- TEXTE PRÉSENTÉ -
Après la censure – plus que justifiée – du gouvernement de Michel Barnier, qui, en bon soldat du « macronisme » (malgré son appartenance personnelle à LR) en avait appliqué toutes les caractéristiques : refus obstiné du dialogue avec l’opposition, recettes ultra libérales maintenues, et dépendance de l’extrême droite, un changement de méthode a semblé apparaître avec la nomination de François Bayrou.

Ce changement de pratique a incité 3 des 4 principaux partis du Nouveau Front Populaire, parti socialiste, parti communiste et Ecologistes à négocier avec le nouveau premier ministre pour tenter d’arracher des avancées concrètes pour les français, tout en confirmant clairement se maintenir dans l’opposition et exclure toute coalition avec la droite.

La quatrième composante (minoritaire faut-il le rappeler, 71 députés sur 193) du « NFP », la France Insoumise, a d’emblée refusé cette méthode et exclu de discuter avec ce gouvernement. On aurait très bien pu imaginer avoir un désaccord de méthode au sein de la gauche, les uns pensant possible d’obtenir des avancées, les autres jugeant la chose vaine, et acter ce désaccord sans pour autant en faire un cas de rupture d’alliance dès lors que les partisans de la négociation restaient fermement dans l’opposition.

- DONNÉES FOURNIES -
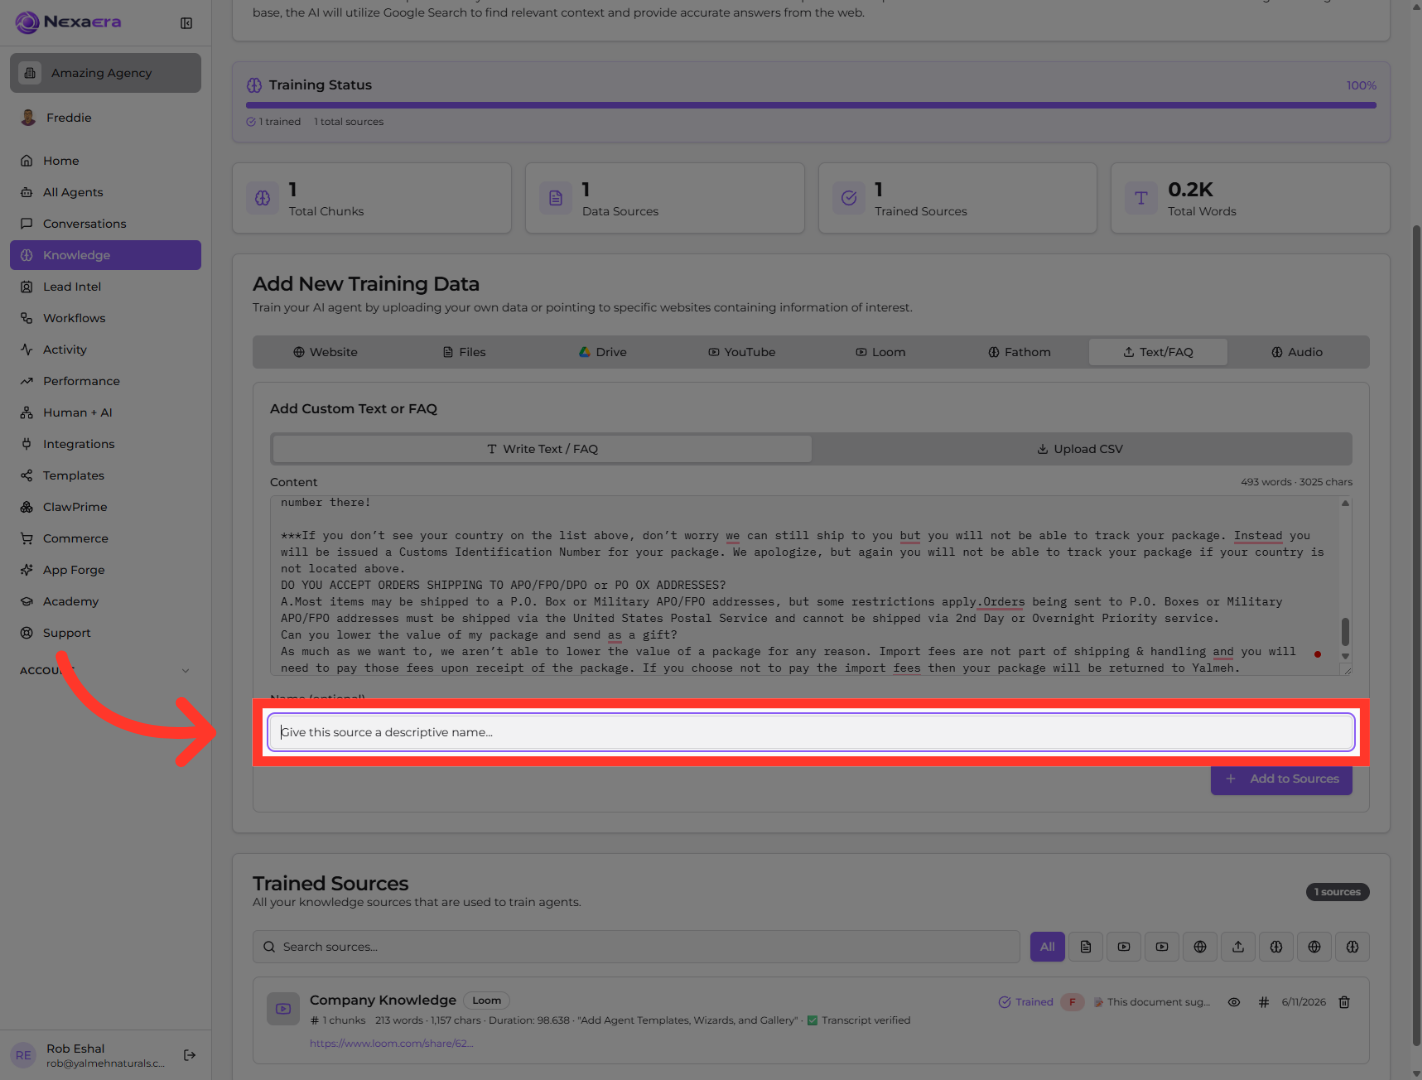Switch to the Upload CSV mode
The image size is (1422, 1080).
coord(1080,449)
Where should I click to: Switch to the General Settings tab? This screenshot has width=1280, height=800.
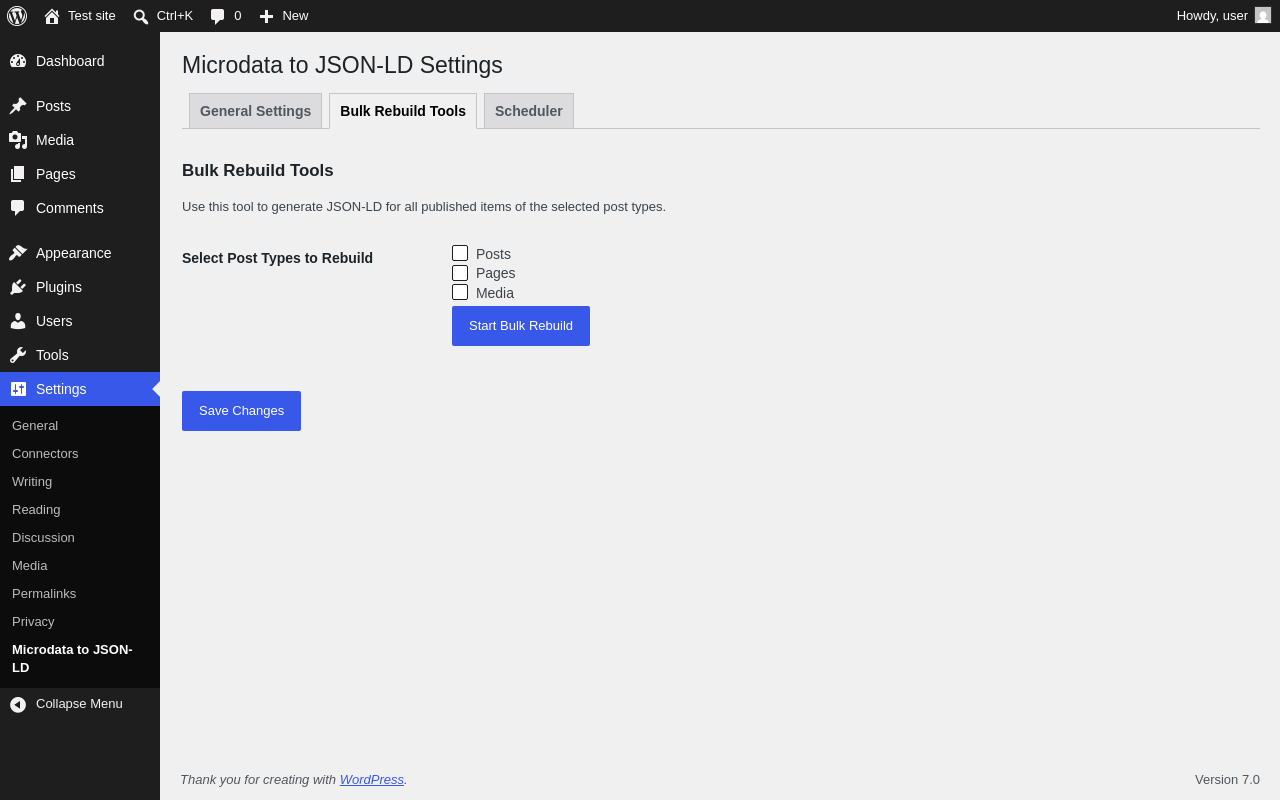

- VOTRE OBJECTIF -
Poursuivez le texte sur la gauche face au gouvernement de François Bayrou, en reprenant juste après sa dernière phrase. Les données n'ont aucun lien avec le texte.

- RÉPONSE ATTENDUE -
La direction de LFI, en a décidé autrement et a d’emblée choisi de stigmatiser violemment le choix de ses alliés (en particulier du parti socialiste) immédiatement taxé de « trahison » et en faisant un motif de rupture (comme s’il n’attendait qu’un prétexte pour la consommer). Comment alors ne pas interpréter cette « dramatisation » surjouée du moment comme la manifestation d’un changement de stratégie de LFI.

 JLM trimballe en effet ses troupes d’une stratégie à une autre, au gré des circonstances et de ses intérêts. Là, il semble en effet avoir abandonné, après l’avoir préconisée, la stratégie d’union de la gauche. Et opté pour la stratégie de type populiste "Peuple contre les élites »[1]. Avec comme objectif la démission ou la destitution de Macron et la tenue rapide d’une élection présidentielle en vue d’un duel Mélenchon-Le Pen.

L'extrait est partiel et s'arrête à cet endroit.